一些helper functions会构造多于一个的op。这里有更多的helper function

helper function参考：https://github.com/pytorch/pytorch/tree/master/caffe2/python/helpers

4 Brew

brew将会使构建模型更加轻松。brew是help function的一个智能集（瞎β翻）。通过import brew模块，我们可以使用所有的Caffe2 help function。下面代码向模型中加入一个全连接层：

from caffe2.python import brew
brew.fc(model, blob_in, blob_out, ...)

看起来好像没简单多少，但是我们只需import一次brew就可以构建更加复杂的网络：

from caffe2.python import brew
def AddLeNetModel(model, data):
    conv1 = brew.conv(model, data, 'conv1', 1, 20, 5)
    pool1 = brew.max_pool(mode, conv1, 'pool1', kernel=2, stride=2)
    conv2 = brew.conv(model, pool1, 'conv2', 20, 50, 5)
    pool2 = brew.max_pool(model, conv2, 'pool2', kernel=2, stride=2)
    fc3 = brew.fc(model, pool2, 'fc3', 50 * 4 * 4, 500)
    fc3 = brew.relu(model, fc3, fc3)
    pred = brew.fc(model, fc3, 'pred', 500, 10)
    softmax = brew.softmax(model, pred, 'softmax')

每一层的创建都由brew调用对应的op的实例化代码完成。

5 arg_scope

arg_scope是在上下文中设置help function默认参数值的语法糖。例如，我们想在ResNet-150的脚本中尝试不同的weights的初始化方法化。

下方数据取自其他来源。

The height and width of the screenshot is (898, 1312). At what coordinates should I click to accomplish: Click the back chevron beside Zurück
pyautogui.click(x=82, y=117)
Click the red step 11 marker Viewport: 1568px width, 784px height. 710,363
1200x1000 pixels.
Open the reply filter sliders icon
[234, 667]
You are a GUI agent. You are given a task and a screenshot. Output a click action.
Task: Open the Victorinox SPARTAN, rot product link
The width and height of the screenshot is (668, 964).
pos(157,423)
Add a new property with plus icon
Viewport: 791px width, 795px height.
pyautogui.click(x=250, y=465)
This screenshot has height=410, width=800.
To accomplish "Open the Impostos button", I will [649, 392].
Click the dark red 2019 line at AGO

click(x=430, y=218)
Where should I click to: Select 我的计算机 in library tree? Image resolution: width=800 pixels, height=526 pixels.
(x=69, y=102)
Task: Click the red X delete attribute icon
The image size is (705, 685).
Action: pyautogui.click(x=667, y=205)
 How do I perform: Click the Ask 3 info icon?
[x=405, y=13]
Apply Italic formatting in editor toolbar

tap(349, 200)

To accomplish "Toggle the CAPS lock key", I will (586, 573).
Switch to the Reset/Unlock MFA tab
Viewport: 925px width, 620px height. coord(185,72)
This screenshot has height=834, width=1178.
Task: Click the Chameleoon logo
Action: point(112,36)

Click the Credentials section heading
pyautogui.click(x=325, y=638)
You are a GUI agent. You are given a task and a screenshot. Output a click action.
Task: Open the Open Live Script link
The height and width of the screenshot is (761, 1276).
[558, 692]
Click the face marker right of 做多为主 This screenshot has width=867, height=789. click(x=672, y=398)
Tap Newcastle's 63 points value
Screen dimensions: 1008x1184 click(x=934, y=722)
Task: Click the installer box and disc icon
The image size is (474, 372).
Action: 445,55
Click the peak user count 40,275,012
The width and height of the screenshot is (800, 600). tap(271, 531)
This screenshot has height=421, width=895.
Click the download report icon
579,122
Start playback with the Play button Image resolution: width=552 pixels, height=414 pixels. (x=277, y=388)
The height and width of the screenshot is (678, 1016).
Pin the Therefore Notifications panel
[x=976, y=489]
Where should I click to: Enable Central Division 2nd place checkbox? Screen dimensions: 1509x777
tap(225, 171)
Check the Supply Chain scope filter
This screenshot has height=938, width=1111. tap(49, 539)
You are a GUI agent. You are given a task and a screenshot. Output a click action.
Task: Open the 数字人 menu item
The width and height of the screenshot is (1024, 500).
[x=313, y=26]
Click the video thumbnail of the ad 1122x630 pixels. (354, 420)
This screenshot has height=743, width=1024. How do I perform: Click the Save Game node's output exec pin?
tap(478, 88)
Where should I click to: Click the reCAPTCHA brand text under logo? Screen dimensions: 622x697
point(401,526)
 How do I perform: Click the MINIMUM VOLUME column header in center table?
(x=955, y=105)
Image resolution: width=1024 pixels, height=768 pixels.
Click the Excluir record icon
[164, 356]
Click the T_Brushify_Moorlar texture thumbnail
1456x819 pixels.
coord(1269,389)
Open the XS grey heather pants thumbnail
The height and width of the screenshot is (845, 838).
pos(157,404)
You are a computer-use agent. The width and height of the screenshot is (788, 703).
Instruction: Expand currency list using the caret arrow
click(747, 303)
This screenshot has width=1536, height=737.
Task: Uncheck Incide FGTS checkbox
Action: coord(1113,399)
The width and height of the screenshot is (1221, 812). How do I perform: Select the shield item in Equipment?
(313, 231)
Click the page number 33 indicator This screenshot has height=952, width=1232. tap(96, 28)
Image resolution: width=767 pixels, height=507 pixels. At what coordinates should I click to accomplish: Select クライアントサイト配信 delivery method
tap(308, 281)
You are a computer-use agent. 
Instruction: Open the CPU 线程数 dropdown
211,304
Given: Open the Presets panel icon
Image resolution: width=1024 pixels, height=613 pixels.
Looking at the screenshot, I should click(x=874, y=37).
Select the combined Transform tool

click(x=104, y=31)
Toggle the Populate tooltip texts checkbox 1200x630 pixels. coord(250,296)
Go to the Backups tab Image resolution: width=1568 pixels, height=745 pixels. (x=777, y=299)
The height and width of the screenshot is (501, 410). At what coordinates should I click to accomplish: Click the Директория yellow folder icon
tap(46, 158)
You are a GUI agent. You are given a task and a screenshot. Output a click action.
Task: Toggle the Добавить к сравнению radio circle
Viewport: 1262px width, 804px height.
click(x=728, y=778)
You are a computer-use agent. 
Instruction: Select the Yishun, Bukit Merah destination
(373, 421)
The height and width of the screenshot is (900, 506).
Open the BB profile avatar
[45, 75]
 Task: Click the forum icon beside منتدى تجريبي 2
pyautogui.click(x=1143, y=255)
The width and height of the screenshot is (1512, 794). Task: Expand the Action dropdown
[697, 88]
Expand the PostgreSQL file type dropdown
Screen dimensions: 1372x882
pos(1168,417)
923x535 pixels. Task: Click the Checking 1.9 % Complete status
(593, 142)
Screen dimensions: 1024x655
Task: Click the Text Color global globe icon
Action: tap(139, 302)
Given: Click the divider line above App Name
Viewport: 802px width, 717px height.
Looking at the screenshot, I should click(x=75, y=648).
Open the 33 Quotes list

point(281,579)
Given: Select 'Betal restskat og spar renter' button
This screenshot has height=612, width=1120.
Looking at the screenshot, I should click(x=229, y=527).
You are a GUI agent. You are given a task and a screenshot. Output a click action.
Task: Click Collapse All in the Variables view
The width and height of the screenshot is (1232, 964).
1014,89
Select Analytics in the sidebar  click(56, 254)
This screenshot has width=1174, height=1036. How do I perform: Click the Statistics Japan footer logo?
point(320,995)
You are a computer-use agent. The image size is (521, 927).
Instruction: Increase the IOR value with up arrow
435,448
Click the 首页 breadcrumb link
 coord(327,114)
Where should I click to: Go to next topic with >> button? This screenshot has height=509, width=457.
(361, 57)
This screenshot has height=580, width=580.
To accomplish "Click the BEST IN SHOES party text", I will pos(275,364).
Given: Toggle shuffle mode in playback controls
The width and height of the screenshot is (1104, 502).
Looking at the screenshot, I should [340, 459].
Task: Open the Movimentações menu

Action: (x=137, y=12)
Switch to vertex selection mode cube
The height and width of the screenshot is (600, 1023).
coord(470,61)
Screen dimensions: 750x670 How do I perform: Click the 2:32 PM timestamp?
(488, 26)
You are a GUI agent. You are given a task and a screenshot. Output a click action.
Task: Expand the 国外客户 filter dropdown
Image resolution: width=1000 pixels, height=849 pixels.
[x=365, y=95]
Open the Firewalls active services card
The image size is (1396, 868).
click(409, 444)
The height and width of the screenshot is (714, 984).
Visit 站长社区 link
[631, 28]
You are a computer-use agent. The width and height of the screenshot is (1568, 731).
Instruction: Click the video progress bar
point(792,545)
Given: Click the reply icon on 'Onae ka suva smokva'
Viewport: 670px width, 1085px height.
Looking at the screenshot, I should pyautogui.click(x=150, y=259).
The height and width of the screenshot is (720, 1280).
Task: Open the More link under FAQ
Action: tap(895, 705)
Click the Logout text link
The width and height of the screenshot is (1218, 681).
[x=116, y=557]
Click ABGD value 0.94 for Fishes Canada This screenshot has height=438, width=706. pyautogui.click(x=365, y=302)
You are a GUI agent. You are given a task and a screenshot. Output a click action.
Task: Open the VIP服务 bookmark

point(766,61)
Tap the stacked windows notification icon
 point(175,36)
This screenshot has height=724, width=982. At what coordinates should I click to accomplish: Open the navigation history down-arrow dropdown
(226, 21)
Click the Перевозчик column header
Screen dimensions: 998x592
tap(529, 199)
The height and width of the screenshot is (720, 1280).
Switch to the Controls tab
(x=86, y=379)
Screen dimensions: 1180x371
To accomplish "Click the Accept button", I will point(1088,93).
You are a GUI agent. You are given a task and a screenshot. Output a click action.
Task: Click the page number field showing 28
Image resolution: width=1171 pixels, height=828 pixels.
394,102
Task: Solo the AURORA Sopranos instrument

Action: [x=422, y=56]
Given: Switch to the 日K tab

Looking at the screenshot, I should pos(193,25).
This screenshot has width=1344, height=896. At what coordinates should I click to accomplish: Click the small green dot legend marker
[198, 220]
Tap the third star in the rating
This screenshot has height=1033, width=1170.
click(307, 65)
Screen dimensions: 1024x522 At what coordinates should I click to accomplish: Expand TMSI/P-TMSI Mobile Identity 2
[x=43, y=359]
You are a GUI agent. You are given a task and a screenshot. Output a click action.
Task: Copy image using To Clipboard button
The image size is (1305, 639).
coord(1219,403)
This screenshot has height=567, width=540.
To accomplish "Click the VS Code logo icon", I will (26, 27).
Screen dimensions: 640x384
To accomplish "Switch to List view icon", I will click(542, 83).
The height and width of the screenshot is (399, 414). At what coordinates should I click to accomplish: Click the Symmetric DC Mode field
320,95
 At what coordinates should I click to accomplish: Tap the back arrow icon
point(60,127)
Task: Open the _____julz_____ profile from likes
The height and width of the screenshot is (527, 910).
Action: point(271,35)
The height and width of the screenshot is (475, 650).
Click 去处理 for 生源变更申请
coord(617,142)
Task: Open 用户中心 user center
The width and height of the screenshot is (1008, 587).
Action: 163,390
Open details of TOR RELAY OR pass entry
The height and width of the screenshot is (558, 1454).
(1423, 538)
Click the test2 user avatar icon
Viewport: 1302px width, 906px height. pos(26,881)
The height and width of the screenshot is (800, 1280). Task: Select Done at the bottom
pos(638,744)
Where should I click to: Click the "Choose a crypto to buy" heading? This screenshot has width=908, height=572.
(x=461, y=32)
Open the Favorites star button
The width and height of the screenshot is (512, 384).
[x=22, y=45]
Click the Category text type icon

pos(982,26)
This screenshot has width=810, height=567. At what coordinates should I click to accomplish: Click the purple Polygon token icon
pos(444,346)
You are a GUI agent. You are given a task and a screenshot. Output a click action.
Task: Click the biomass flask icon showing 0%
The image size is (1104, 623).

我们可以：

# change all weight_init here
brew.conv(model, ..., weight_init=('XavierFill', {}),...)
...
# repeat 150 times
...
brew.conv(model, ..., weight_init=('XavierFill', {}),...)

或者使用arg_scope：

with brew.arg_scope([brew.conv], weight_init=('XavierFill', {})):
     brew.conv(model, ...) # no weight_init needed here!
     brew.conv(model, ...)
     ...

6 定制Helper Function

可以用一下代码来注册自己的Helper Function：

def my_super_layer(model, blob_in, blob_out, **kwargs):
"""
   100x faster, awesome code that you'll share one day.
"""
 
brew.Register(my_super_layer)
brew.my_super_layer(model, blob_in, blob_out)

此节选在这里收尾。